The new coalition's plans are based on polling by Democratic consultant Anna Greenberg, with special attention to independent voters and "battleground states" lost by John Kerry in 2004.
At the same time, a loose group of "first-tier" Democratic Congressional aspirants is considering a common platform based on "a responsible plan for ending the war Iraq," which calls for the withdrawal of all American troops and advisers, not simply combat troops.
It's assumed that the burgeoning costs of Iraq will be decisive in influencing the choices of independent or vacillating voters, especially against Republican candidates who speak of the Iraq occupation lasting many more years.
The stepped-up activity, six months after the disbanding of Americans Against Escalation in Iraq, comes as new polls show McCain leading both Barack Obama and Hillary Clinton. Though a majority of voters now believe the war was not worth fighting, about half say that McCain is better qualified to handle Iraq than either Democratic candidate, according to new numbers recently released by the Los Angeles Times.
McCain himself calls Iraq the issue that will determine his fate. He will receive another big boost when Gen. David Petraeus testifies before Congress in April that the American military effort is succeeding and should be continued. The percentage of Americans who believe the US surge is "making the situation better" has doubled since last July, from 22 percent to 43 percent, according to a recent USA Today/Gallup poll. Based on falling American casualty rates, McCain will contend that both Obama and Clinton were wrong in opposing the surge in January 2007, and that he should get credit for standing up for the military escalation when it was an unpopular stance for a presidential candidate.
What he won't mention is that the declining American casualty rate in Iraq is based on factors other than the increased US troop presence, especially the cease-fire called by Moktada al-Sadr's forces and the decision by many Sunni insurgents to go after Al Qaeda with American funding and collaboration. Those factors could change, but they are consistent with Petraeus's counterinsurgency warfare doctrines. In addition, Petraeus has proven himself to be highly sensitive to the American electoral calendar in the past, and his 2007/2008 counterinsurgency campaign is a contribution to gaining time for the US occupation during an electoral season, or as Petraeus often says, "setting back the American clock." Put simply, the hawks' overall strategy for 2008 always has been to sharply reduce American casualties in the election year, no matter what bloodshed lies ahead. The same strategy was pursued by Richard Nixon in 1968 and 1972.

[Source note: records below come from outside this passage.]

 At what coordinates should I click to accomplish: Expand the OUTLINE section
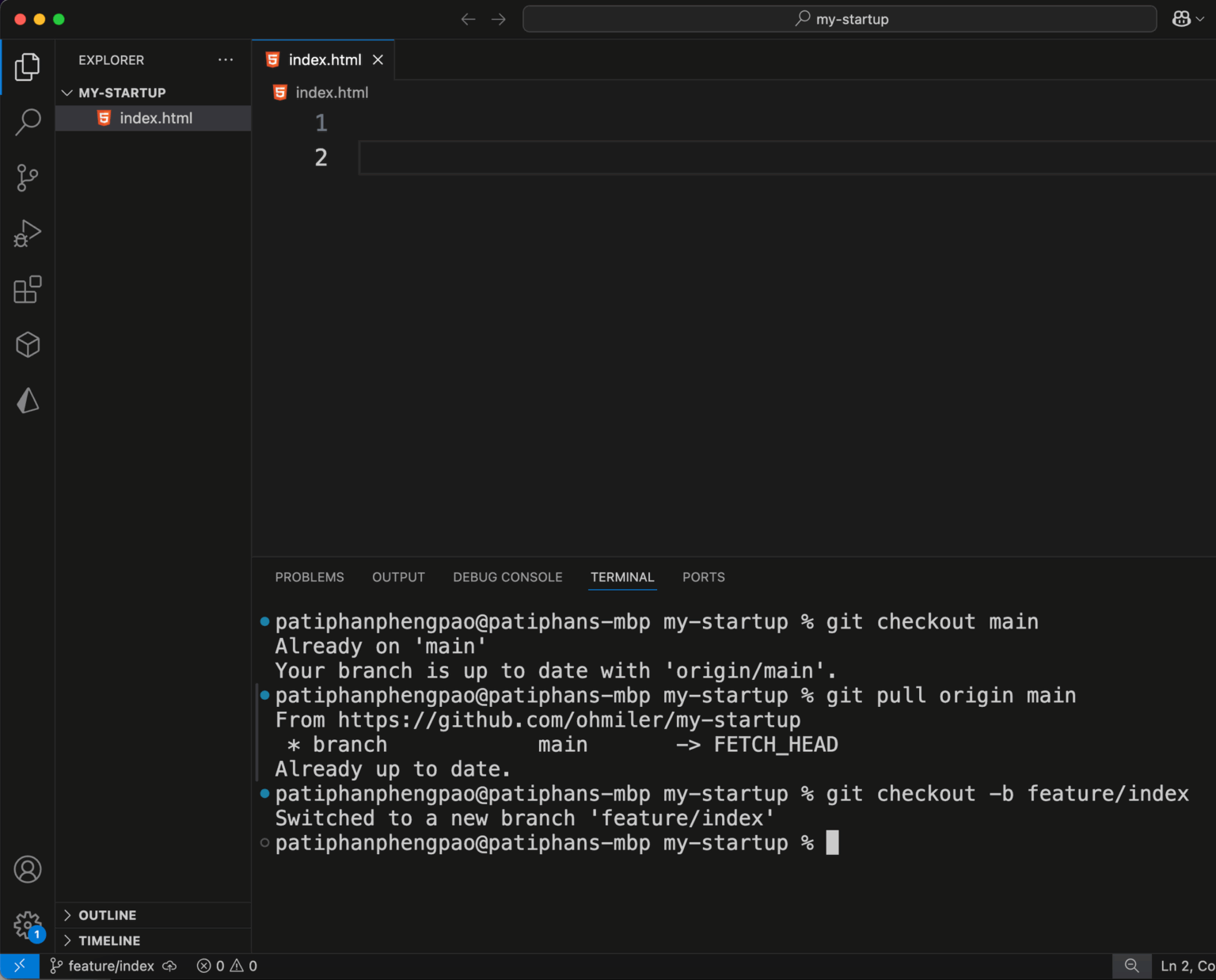(107, 914)
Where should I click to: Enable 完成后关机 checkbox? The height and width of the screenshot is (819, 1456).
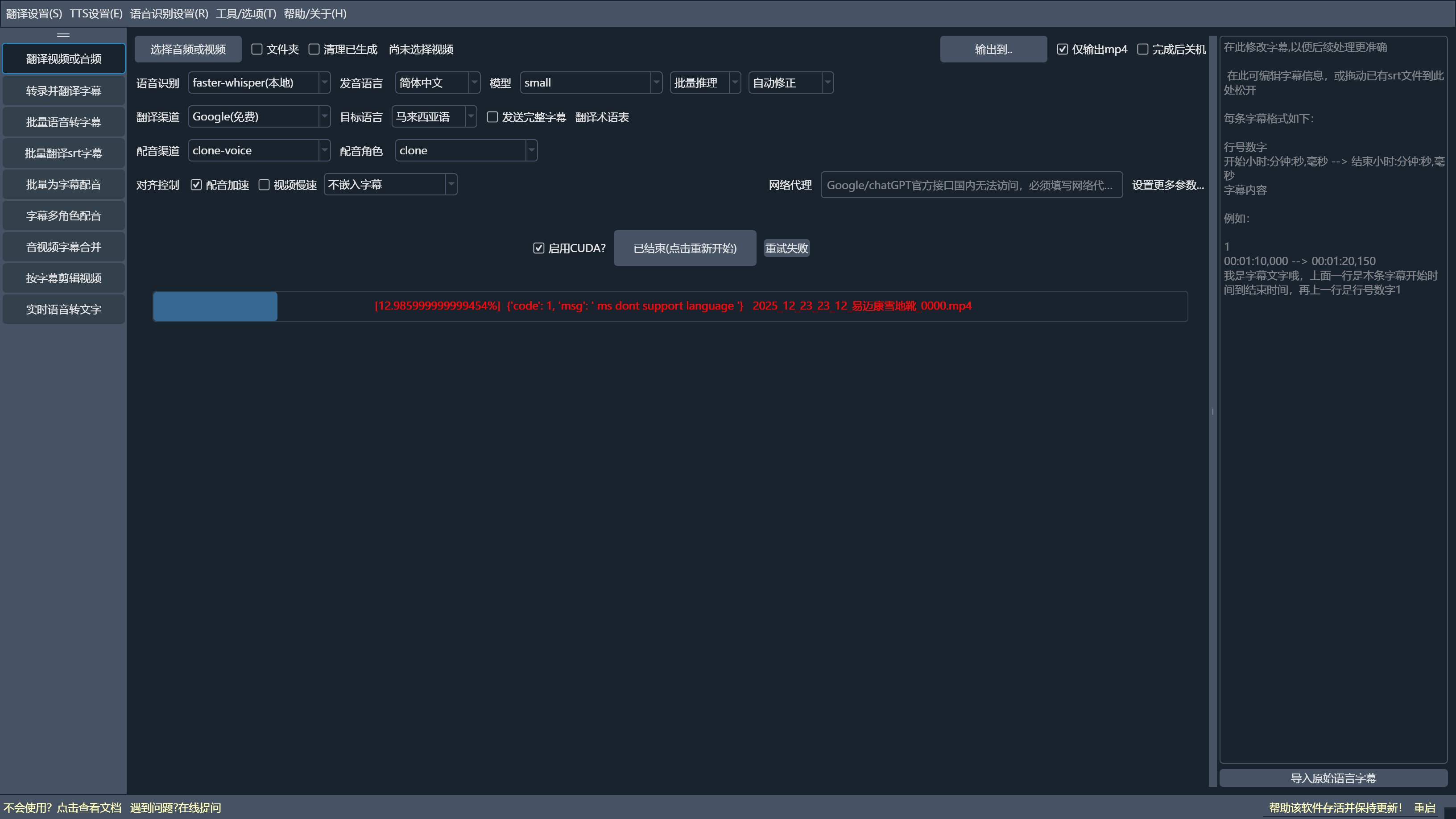pyautogui.click(x=1143, y=49)
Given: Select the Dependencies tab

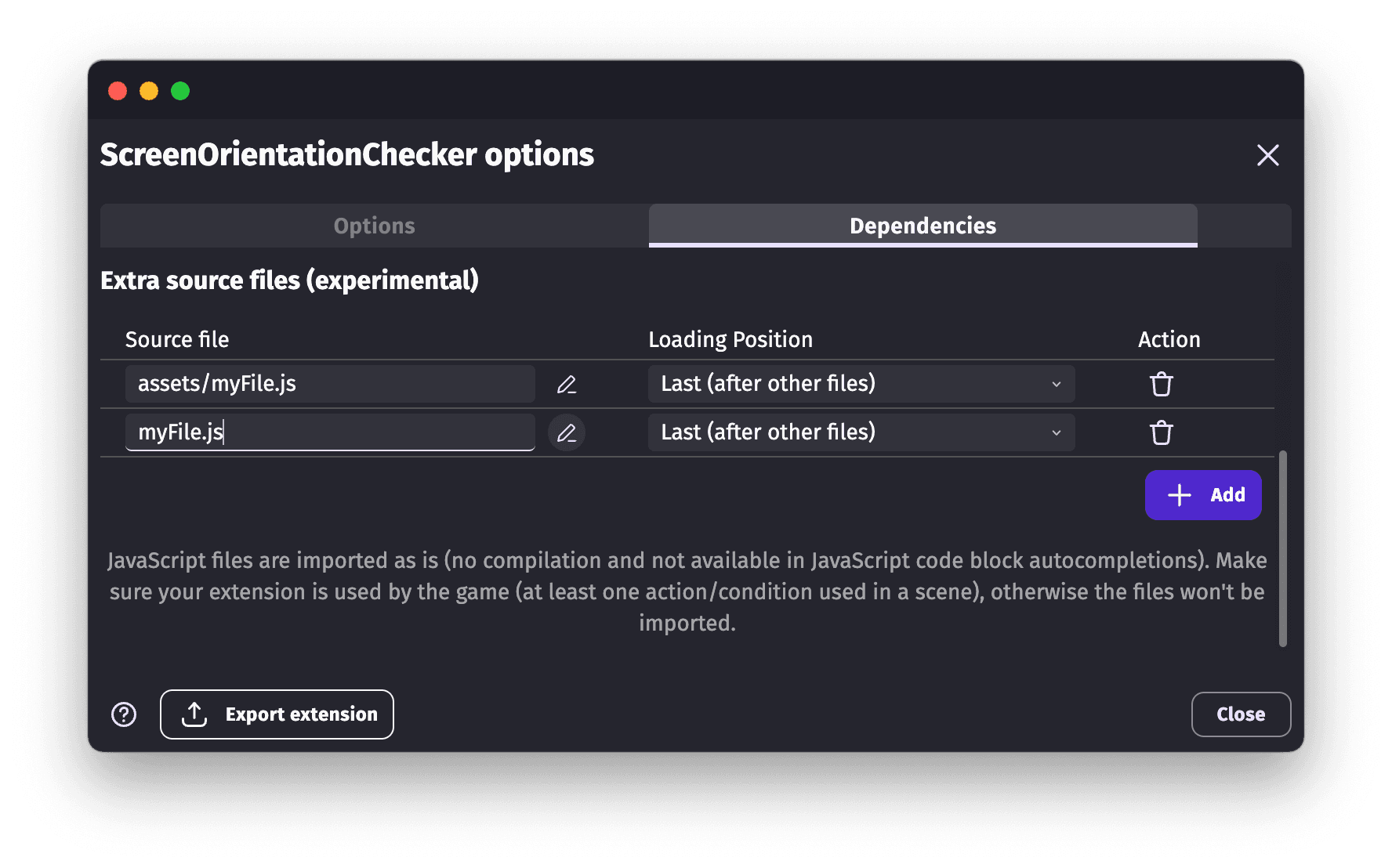Looking at the screenshot, I should (x=922, y=226).
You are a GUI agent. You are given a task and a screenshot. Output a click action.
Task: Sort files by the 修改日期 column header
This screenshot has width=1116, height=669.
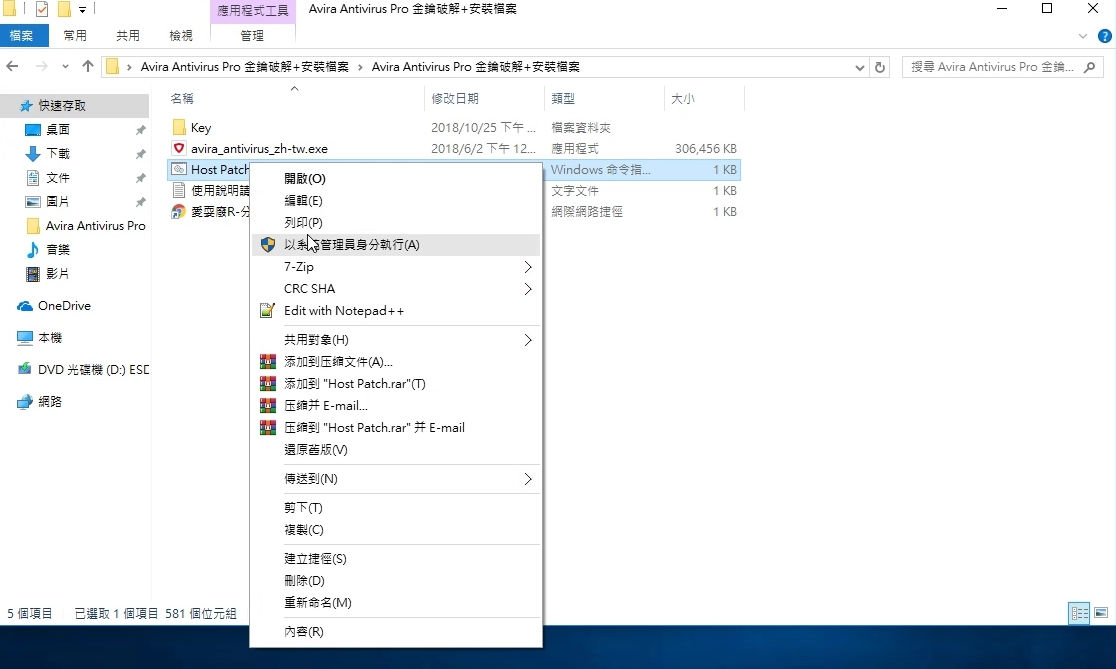click(x=455, y=99)
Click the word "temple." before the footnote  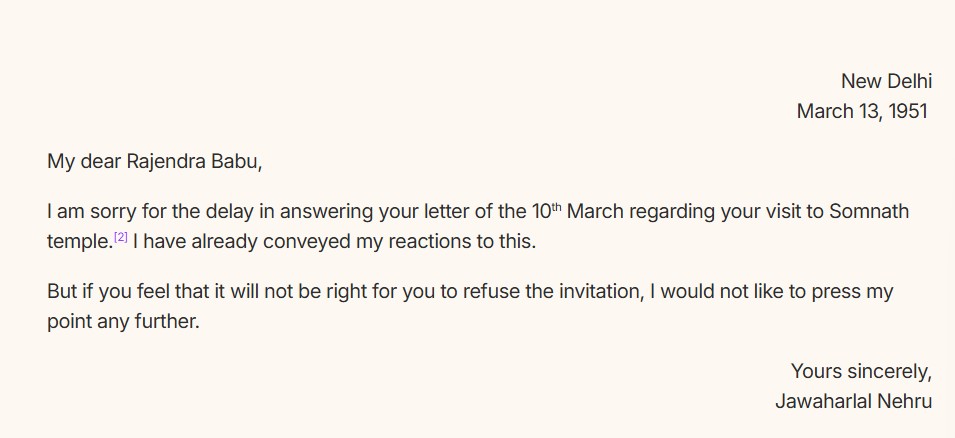[79, 242]
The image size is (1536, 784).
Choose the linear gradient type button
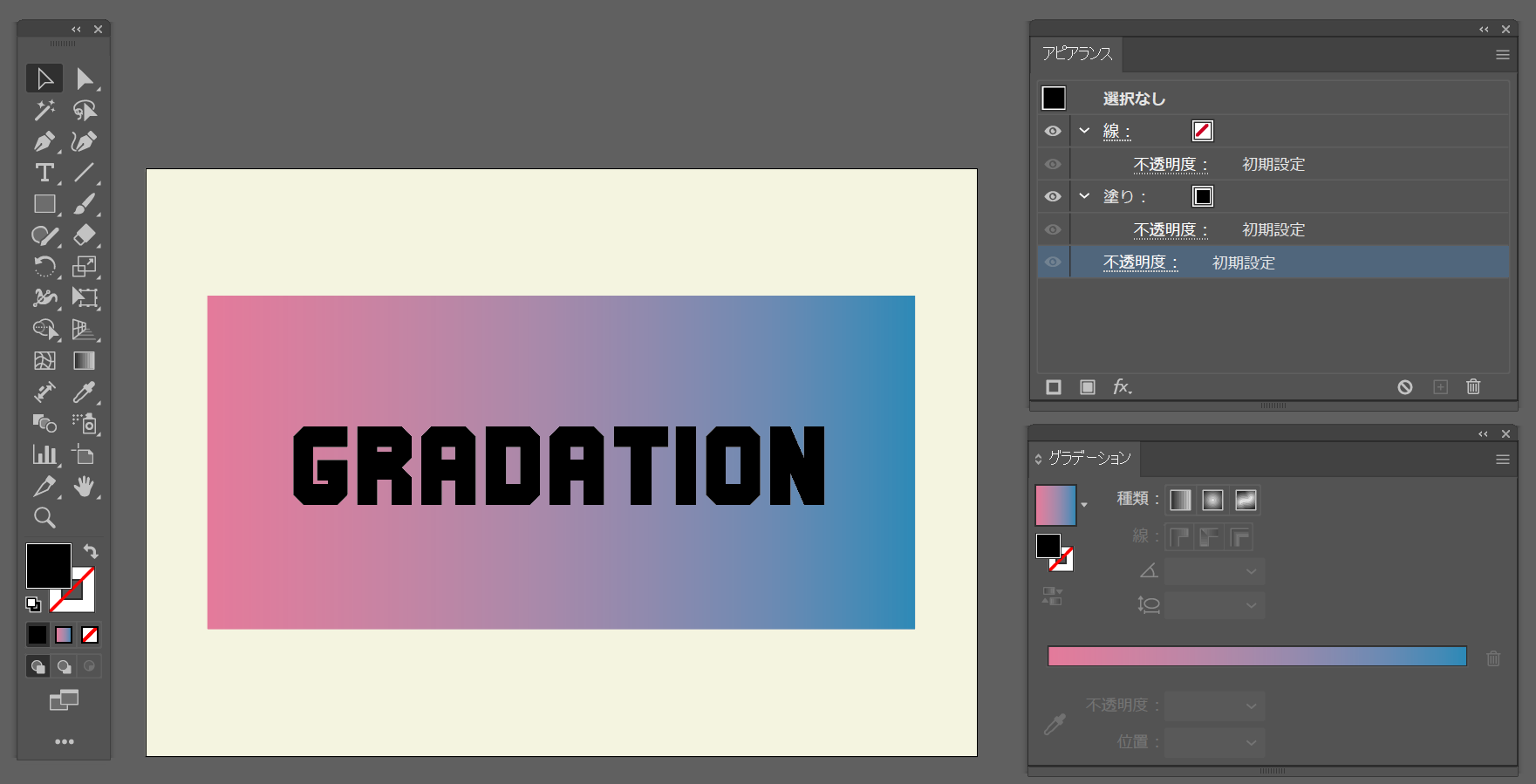point(1179,500)
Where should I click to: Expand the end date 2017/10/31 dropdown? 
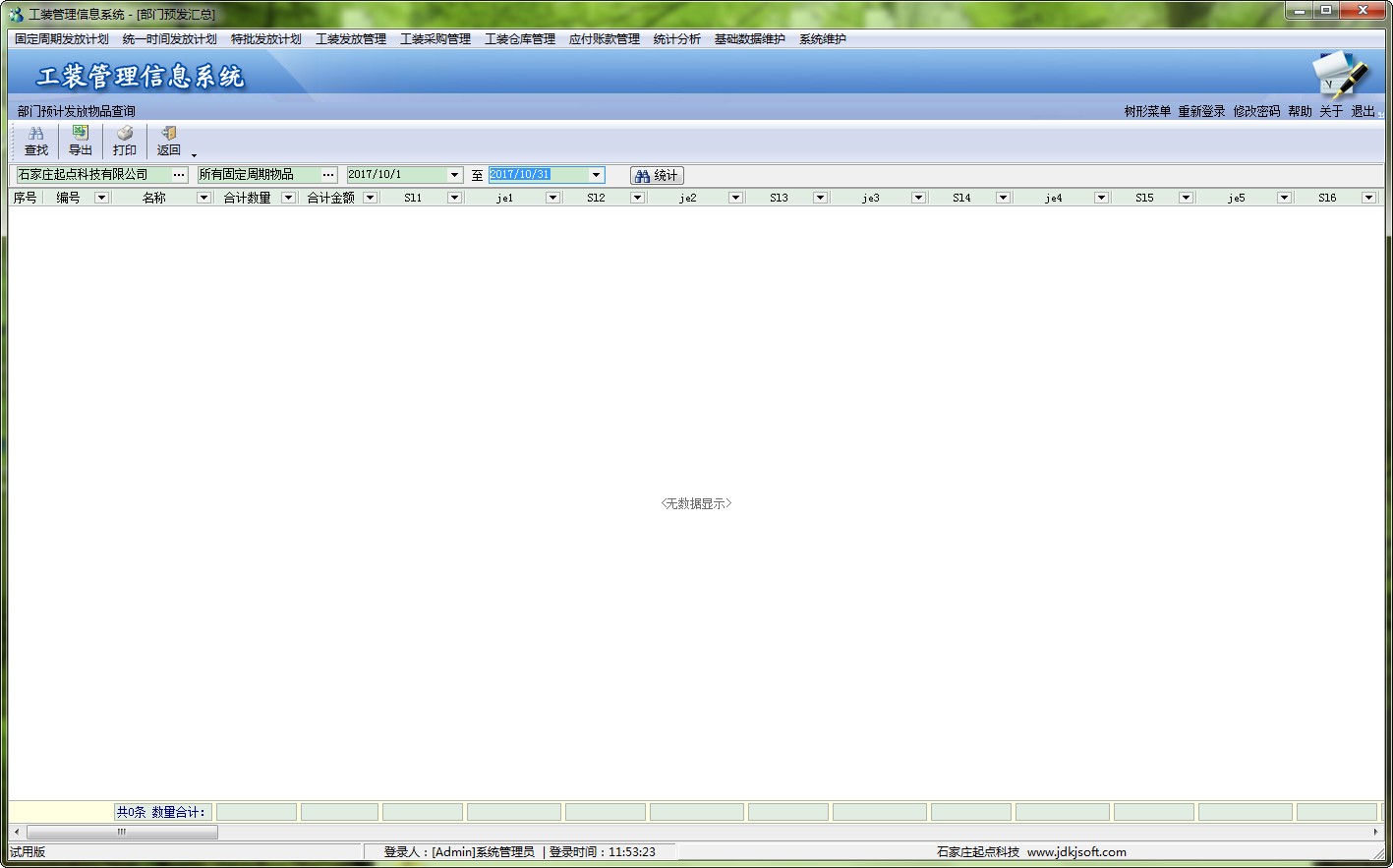(x=596, y=175)
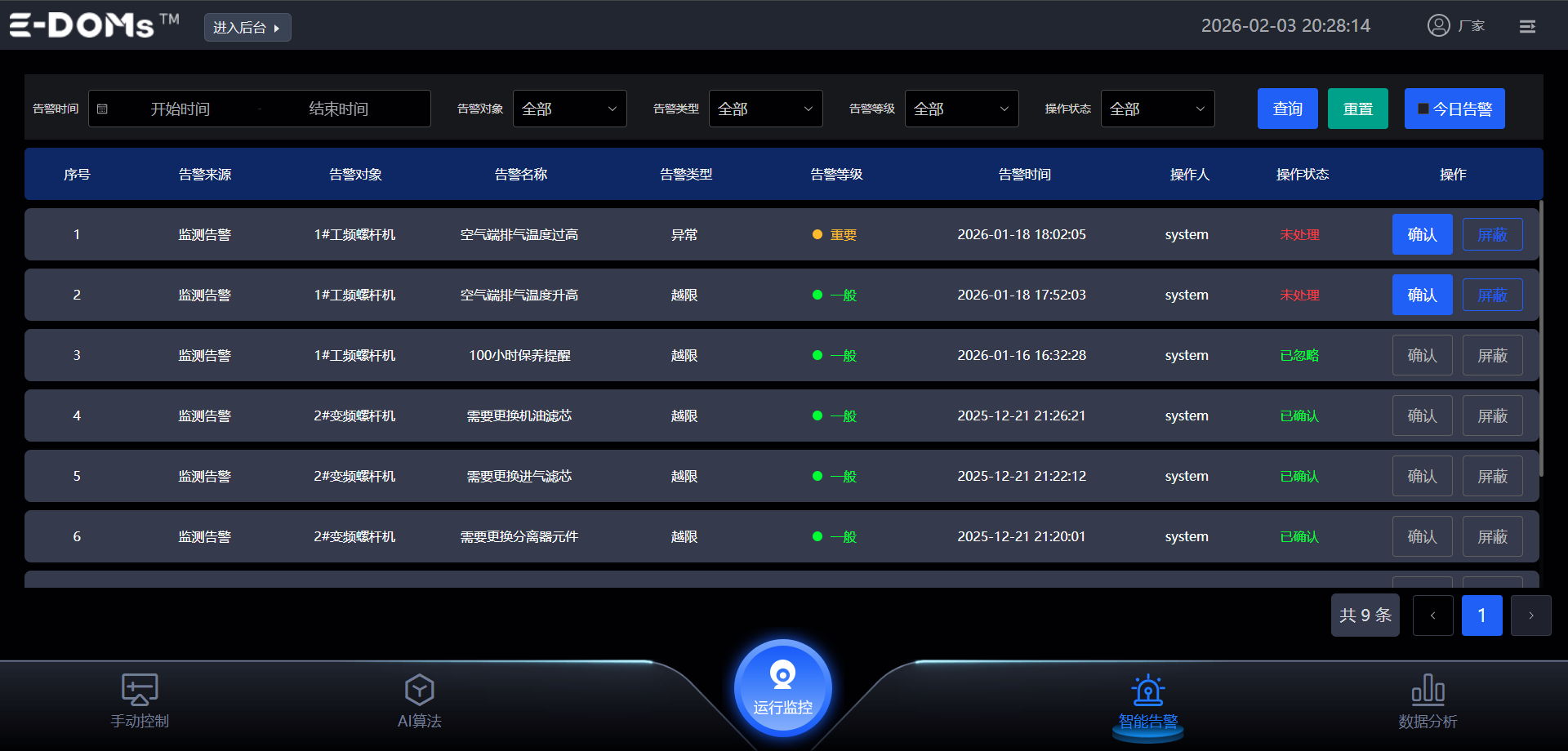
Task: Confirm the exhaust temperature too high alarm
Action: 1422,234
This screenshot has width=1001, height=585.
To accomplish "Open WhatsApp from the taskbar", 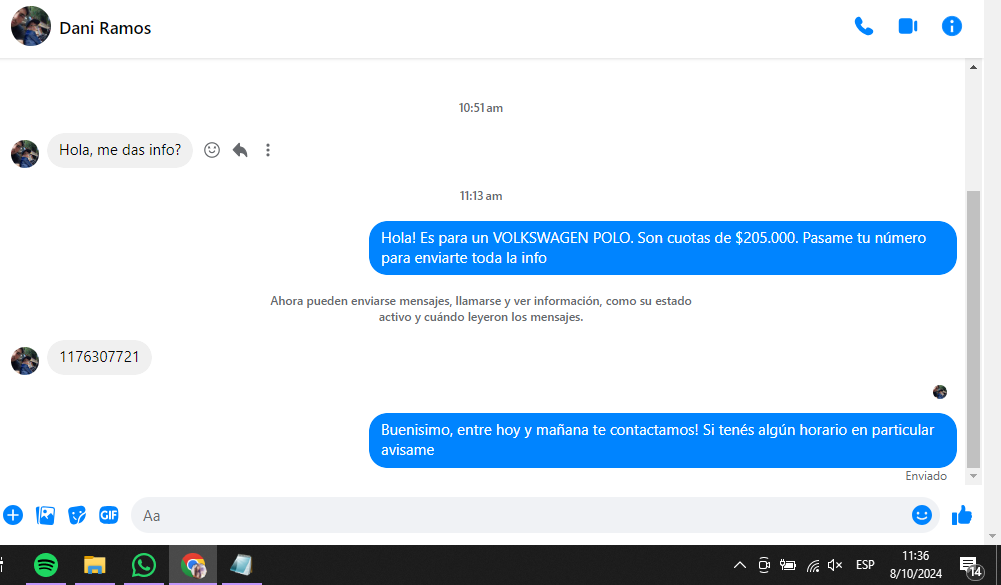I will (x=144, y=565).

Both Democratic candidates seem locked into a commitment to withdraw American combat troops in something like sixteen to eighteen months of taking office. They are ambiguous so far on how many advisers and trainers they would leave behind, but the numbers could be a staggering 50,000 to 100,000 if all back-up forces are counted, suggesting a shift from a direct combat mission to one of counterinsurgency.
Furthermore, Obama, like Kerry in 2004, is arguing that US combat troops should be withdrawn from Iraq so they can be deployed in Afghanistan and Pakistan, where the prospects of a military "victory" are difficult to see. McCain will be able to counter that "giving up" in Iraq is hardly the way to carry the fight to Al Qaeda and the Taliban elsewhere. Meanwhile, Bush, the CIA and the Pentagon have not given up hope of targeting and killing Osama bin Laden before the November election.